(Text excerpt Opens)

The final script supports three modes:

# List all available models (marks the current one)
node ag-model-switch.mjs --list
#   Gemini 3 Flash
#   Gemini 3.1 Pro (Low)
#   Gemini 3.1 Pro ← current
#   Claude Sonnet 4.6 (Thinking)
#   Claude Opus 4.6 (Thinking)

# Show current model
node ag-model-switch.mjs --current
# Claude Opus 4.6 (Thinking)

# Switch (exact or fuzzy match)
node ag-model-switch.mjs "Gemini 3 Flash"
# OK: Switched to Gemini 3 Flash

node ag-model-switch.mjs "flash"
# OK: Switched to Gemini 3 Flash

Zero dependencies. 380 lines. Works with any model Antigravity supports.

The Real Power: Workflow Integration

The script alone is useful. But the real value comes when you wire it into automated workflows.

I have a workflow called /gd that handles git commits. It analyzes diffs, groups changes into atomic commits, runs a security audit, writes conventional commit messages, and pushes. It’s the kind of task that needs an AI model, but doesn’t need a good one. Writing commit messages is a Flash-tier job.

Here’s how the workflow starts:

# Step 0: Save current model and switch to cheap one
PATH="$HOME/.local/share/mise/installs/node/24.13.1/bin:$PATH" \
  node ag-model-switch.mjs --current > /tmp/.gd-original-model.txt

PATH="$HOME/.local/share/mise/installs/node/24.13.1/bin:$PATH" \
  node ag-model-switch.mjs "Gemini 3.1 Pro (Low)"

The workflow runs its steps (diff analysis, security scan, commit grouping, message writing) all on the cheap model. Then at the end:

# Step N: Restore original model
PATH="$HOME/.local/share/mise/installs/node/24.13.1/bin:$PATH" \
  node ag-model-switch.mjs "$(cat /tmp/.gd-original-model.txt)"

rm -f /tmp/.gd-original-model.txt

The pattern is simple: save, switch, work, restore.

(Text excerpt Closes)
(Extracted information Opens)

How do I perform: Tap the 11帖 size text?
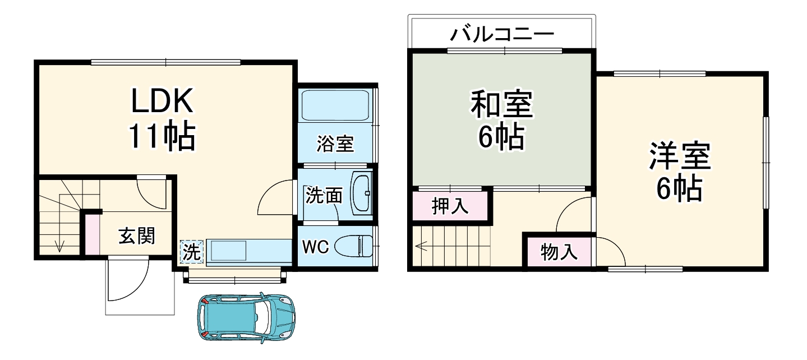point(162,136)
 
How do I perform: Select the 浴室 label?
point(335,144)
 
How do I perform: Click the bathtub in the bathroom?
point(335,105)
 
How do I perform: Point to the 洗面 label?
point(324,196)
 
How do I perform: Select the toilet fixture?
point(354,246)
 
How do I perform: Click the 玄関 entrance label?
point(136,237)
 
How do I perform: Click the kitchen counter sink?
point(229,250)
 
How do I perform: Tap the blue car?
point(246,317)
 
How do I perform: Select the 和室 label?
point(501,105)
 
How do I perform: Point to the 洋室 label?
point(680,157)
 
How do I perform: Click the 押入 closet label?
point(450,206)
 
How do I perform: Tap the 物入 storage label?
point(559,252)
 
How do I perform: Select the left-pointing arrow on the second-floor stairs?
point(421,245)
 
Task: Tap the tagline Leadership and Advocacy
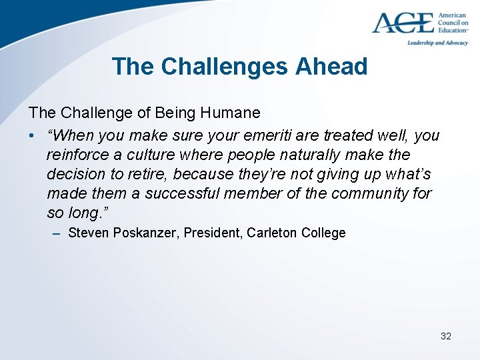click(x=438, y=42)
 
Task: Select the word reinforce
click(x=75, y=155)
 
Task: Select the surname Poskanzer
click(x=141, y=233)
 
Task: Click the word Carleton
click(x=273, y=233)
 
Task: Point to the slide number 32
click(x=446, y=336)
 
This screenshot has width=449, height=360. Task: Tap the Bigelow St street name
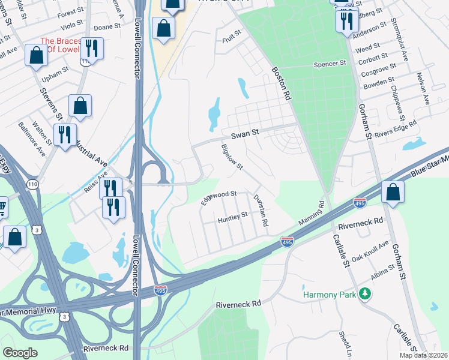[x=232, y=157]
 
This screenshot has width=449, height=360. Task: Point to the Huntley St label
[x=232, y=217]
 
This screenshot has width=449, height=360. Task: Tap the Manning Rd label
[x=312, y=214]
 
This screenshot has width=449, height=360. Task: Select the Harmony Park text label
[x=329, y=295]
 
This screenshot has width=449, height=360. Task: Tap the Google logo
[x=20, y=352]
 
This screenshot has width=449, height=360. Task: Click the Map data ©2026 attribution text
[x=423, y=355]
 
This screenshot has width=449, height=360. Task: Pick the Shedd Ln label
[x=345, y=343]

(Extracted information Closes)

Brief A:
Answer these questions about the excerpt on the Antigravity model-switch script:
(i) How many lines long is the script?
(ii) Which model does the /gd workflow switch to at its start?
(iii) To which file is the original model name saved?
Brief B:
Pick up the excerpt on the Antigravity model-switch script after its last sentence and continue it.
The records were taken from a separate source.

Exercise answer A:
(i) 380 lines.
(ii) Gemini 3.1 Pro (Low).
(iii) /tmp/.gd-original-model.txt

Exercise answer B:
Every /gd run now costs Flash-tier quota instead of Opus-tier. For a task that analyzes diffs and writes commit messages, there’s zero quality difference. The cheap model handles it perfectly.

The Fragile Truth

I want to be upfront about the limitations:

DOM selectors will break. The script targets Tailwind CSS classes like px-2 py-1 flex w-full items-center justify-between. When Antigravity updates its UI (and it will), these classes will change and the script will stop working. I’ve already had to update them once.

The model panel must be visible. The script reads DOM elements that exist in the sidebar. If the model selector panel isn’t rendered, there’s nothing to query.

CDP requires a restart. You need to add the remote-debugging-port config and restart Antigravity. It’s a one-time setup, but it’s not zero-friction.

This is a hack. There’s no official “switch model” API. I’m clicking invisible buttons through a debug protocol. It’s the kind of thing that works perfectly until it doesn’t.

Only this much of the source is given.